Macromolecule details
Details about the selected macromolecule are given here. We display the source organism for the macromolecule and give its UniProt reference accession number. The covered residue span with respect to the reference sequence is given and how much this represents relative to the full sequence. Lastly, we give the number of residues for the selected macromolecule for which we have mined annotations

Sequence viewer
The sequence viewer is linked to the macromolecule list, the annotation table and Mol* viewer. Residues are highlighted for different properties:

Residues for which annotations have been mined are highlighted with a blue circle. Residues for which issues have been identified in the validation report are highlighted in a colour scheme, gray to dark red depending on severity of issues. Residues that were present in the purified sample but could not be modelled have gray, diagonal stripes.
Individual chains and residues can be selected from the sequence viewer and the corresponding chains, residues and annotations will be updated in Mol* viewer and the annotation table, respectively. Clicking on the same residue again will de-select it and restore viewers and the table to the same state as when first landing on the page.

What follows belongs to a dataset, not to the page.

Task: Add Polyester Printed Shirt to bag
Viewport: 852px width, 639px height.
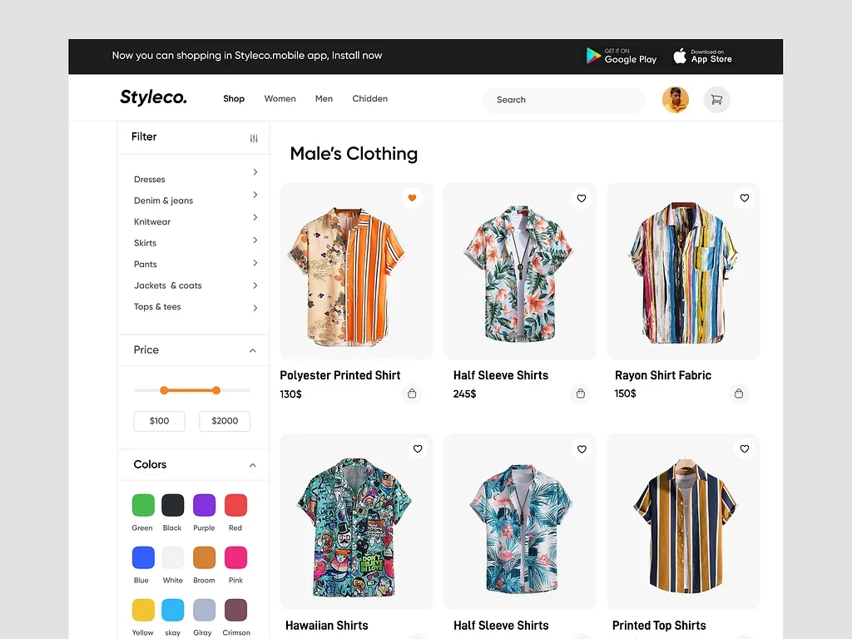Action: (x=411, y=394)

A note is presented pointing to potential sequence offsets, if it applies. Offsets occur regularly when depositors select to start residue numbering of their structure with “1” instead of the corresponding sequence position from a UniProt reference sequence.
Annotation table
When first opening the annotation tab all annotations found for an entry will be in the central table. Upon selecting a macromolecule, chain and residue only the specific subset of annotations for the selected residue will be given. In each sentence the residue of interest is highlighted in bold. The highlighted residues in the sentence are themselves clickable and will update the sequence viewer and Mol* viewer in turn. For each identified residue a confidence score for the prediction is given as “AI Score”. If a publication is open access then clicking on “View in article” opens a new page to PubMed Central centering on and highlighting the sentence within the publication. The number of sentences displayed in the table can be set to 5, 10 or 20.

Mol* viewer
Any selected macromolecule of an entry has its atomic coordinates displayed in Mol* viewer. The viewer itself is well documented, and in the context of the residue-level annotation,s only its basic functionality is used. When first landing on the page, the whole molecule for the first macromolecule in an entry file is displayed in cartoon representation, coloured green. Selecting a residue from the sequence viewer, the annotation table or directly in Mol* will centre the molecule on this residue and display it in ball-and-stick representation, coloured orange. Surrounding residues of interest will appear as ball-and-stick representations, and interactions are indicated through dashed lines. Where experimental data is available, electron density maps or electric potential maps will be displayed. Hovering over a residue will bring a tool-tip box to the fore, giving details about the residue in the structure and its reference in a UniProt accession.

Missing annotations
A statement is displayed on the page if the primary citation linked to an entry could not be mined for text annotations (see below).
Residue-level annotations may be lacking due to issues such as absent or mismatched residue numbering in publication texts, restricted access to full-text articles, or missing user-submitted data. Additionally, the annotation pipeline might have failed to extract relevant information or accurately map it to structural data.
The lack of annotations can have a number of reasons:
- The primary citation is not open access, and we were not able to access the manuscript due to copyright issues.
- Our collaborators did not submit annotations to our system for processing and display.
- The predictive model was not able to identify any residue-level functional annotations.
- Found residues could not be validated or linked to a UniProt reference.